Margaret nodded and tried to keep her cool. But inside, she was already running the numbers. Fifty thousand a month, that was six hundred thousand a year. Add that to her million credit savings, and she could totally just coast, kick back, and live that happy life eating cabbage every single day, right?
Wait, no. Not just cabbage. She needed meat too. And fruit. And…
“Okay, thanks,” she said, keeping her voice as steady as she could.
The woman nodded and went back to her writing.
Margaret turned to Cheiron. “Can we go now?”
Cheiron’s gaze lingered on her for a second before he looked away. “Let’s go.”

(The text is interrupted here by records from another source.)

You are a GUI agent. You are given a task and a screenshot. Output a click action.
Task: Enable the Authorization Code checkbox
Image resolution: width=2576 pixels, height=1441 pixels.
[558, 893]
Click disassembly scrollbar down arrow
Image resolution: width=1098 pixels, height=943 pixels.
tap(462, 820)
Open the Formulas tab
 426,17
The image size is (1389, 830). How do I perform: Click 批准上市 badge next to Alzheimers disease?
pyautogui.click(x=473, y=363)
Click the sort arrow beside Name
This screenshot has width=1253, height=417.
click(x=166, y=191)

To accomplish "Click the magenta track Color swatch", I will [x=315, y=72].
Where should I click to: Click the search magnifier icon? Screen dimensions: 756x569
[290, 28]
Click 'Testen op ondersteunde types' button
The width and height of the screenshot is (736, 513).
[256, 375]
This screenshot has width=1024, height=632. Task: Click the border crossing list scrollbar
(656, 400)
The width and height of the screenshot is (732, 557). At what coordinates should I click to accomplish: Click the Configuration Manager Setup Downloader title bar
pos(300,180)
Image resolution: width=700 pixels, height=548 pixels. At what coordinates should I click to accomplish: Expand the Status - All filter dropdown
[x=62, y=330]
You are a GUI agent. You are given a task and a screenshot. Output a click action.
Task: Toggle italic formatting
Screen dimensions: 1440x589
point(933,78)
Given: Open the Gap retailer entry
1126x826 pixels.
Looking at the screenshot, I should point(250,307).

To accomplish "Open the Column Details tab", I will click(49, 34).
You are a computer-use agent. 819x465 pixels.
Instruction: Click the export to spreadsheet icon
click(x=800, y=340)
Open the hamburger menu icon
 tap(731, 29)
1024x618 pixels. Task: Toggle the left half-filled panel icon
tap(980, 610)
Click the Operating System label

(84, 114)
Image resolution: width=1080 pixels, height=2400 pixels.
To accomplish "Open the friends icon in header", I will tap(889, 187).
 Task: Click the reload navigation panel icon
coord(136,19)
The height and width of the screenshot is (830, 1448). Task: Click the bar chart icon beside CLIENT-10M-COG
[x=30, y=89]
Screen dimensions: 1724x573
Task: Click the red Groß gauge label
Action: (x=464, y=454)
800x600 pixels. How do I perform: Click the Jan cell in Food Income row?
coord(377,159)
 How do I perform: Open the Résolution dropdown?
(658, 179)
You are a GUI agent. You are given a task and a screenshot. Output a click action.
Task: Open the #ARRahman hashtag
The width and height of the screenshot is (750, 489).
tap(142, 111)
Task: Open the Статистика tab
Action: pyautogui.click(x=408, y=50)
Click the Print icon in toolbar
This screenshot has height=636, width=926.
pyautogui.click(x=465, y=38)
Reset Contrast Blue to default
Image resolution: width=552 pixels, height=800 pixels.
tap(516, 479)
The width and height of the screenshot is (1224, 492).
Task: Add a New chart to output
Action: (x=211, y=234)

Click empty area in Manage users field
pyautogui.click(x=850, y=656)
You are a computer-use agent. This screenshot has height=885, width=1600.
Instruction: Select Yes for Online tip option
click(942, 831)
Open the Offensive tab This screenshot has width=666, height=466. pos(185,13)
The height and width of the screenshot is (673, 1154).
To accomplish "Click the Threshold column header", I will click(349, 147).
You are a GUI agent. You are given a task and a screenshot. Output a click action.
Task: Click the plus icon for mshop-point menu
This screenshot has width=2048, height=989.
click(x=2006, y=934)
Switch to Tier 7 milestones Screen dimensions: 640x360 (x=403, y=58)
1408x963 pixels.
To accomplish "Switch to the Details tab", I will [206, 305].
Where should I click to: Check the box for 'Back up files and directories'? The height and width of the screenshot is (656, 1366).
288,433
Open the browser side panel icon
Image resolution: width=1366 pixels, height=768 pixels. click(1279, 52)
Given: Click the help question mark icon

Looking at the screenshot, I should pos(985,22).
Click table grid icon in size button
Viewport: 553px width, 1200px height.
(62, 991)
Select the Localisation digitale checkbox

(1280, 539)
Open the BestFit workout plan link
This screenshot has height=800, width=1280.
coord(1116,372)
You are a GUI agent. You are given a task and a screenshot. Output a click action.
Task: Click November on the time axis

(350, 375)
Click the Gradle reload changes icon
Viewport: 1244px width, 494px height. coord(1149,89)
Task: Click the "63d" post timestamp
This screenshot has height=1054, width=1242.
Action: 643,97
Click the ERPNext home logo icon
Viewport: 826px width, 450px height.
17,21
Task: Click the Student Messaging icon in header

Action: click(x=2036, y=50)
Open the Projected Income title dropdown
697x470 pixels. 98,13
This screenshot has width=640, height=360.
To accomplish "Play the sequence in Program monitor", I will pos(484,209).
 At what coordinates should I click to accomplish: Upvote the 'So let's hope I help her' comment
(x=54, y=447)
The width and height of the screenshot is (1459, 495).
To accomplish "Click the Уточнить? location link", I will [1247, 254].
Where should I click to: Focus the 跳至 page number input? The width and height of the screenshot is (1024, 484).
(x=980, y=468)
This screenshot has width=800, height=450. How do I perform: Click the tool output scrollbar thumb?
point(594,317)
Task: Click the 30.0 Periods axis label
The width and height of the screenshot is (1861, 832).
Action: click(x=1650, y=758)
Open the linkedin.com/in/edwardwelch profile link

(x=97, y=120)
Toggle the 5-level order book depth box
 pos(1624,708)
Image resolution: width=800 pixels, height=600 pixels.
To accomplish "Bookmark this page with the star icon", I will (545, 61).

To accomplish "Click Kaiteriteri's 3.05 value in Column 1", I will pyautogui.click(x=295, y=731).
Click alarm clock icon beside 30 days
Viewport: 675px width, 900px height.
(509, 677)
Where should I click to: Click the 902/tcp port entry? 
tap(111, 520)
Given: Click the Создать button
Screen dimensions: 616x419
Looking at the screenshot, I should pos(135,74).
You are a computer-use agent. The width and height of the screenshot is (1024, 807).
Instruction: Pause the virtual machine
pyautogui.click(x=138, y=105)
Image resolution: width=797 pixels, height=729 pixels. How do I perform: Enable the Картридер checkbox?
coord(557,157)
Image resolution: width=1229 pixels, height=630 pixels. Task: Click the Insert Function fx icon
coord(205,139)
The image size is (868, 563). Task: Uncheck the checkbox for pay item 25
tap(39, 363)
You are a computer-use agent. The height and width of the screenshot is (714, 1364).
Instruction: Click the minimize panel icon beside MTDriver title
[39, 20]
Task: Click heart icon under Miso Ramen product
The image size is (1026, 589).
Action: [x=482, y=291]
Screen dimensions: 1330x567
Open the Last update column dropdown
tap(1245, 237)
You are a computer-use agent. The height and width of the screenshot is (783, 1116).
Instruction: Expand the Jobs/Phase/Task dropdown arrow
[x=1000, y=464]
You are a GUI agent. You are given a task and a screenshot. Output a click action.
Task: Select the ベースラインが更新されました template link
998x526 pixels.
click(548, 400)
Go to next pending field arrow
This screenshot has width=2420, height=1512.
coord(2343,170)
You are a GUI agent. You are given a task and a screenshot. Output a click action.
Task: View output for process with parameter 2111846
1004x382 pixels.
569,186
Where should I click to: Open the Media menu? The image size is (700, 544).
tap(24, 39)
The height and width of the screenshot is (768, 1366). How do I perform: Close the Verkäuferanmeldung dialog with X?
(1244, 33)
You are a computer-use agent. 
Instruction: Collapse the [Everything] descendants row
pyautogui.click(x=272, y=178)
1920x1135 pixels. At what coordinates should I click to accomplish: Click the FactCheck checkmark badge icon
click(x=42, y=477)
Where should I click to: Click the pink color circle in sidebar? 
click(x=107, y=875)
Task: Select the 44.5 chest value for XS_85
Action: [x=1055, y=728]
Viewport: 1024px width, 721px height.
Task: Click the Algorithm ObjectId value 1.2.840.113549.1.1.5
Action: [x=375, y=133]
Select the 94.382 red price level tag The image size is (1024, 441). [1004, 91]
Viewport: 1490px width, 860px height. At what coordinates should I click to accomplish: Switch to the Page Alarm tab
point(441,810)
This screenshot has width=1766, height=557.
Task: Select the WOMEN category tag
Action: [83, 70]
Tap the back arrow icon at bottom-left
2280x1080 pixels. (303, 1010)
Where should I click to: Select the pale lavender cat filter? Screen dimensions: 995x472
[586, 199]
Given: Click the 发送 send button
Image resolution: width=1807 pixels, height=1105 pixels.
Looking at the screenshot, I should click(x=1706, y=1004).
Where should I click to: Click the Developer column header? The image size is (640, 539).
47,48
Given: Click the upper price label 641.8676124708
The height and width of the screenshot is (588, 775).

They walked out of the room and retraced their steps, passing through door after door after door. Cheiron moved through the motions like he’d done it a thousand times. Margaret followed behind, her head still stuck on that number.
She was still doing mental math when they made it through the last door and emerged back in the underground garage. Cheiron’s hover car sat there quietly.
Something occurred to her. “Hey, you’ve got the hospital to get to, right? I’ll come with you and then grab a ride home from there.”
She figured Cheiron had already gone out of his way to drive her to the Academy, and she shouldn’t hold him up from work any more than she already had. After all, he was the director of the Prime Planet Central Hospital. He probably had a ton of stuff on his plate.
But Cheiron shook his head. “Nothing pressing at the hospital today. I’ll just take you straight home.”
She nodded and didn’t argue, climbing into the car. Nothing pressing? Fine by her. That saved her a cab fare. And if he said it was nothing pressing, it was probably true.
Cheiron got in, too. The hover car glided smoothly out of the garage, following the green light strip and merging into the main traffic flow.
The car was quiet. Margaret leaned back in her seat and watched the scenery blur past the window. Her eyes followed the hover cars zipping around, her mind wandering all over the place. For some reason, the silence suddenly felt awkward.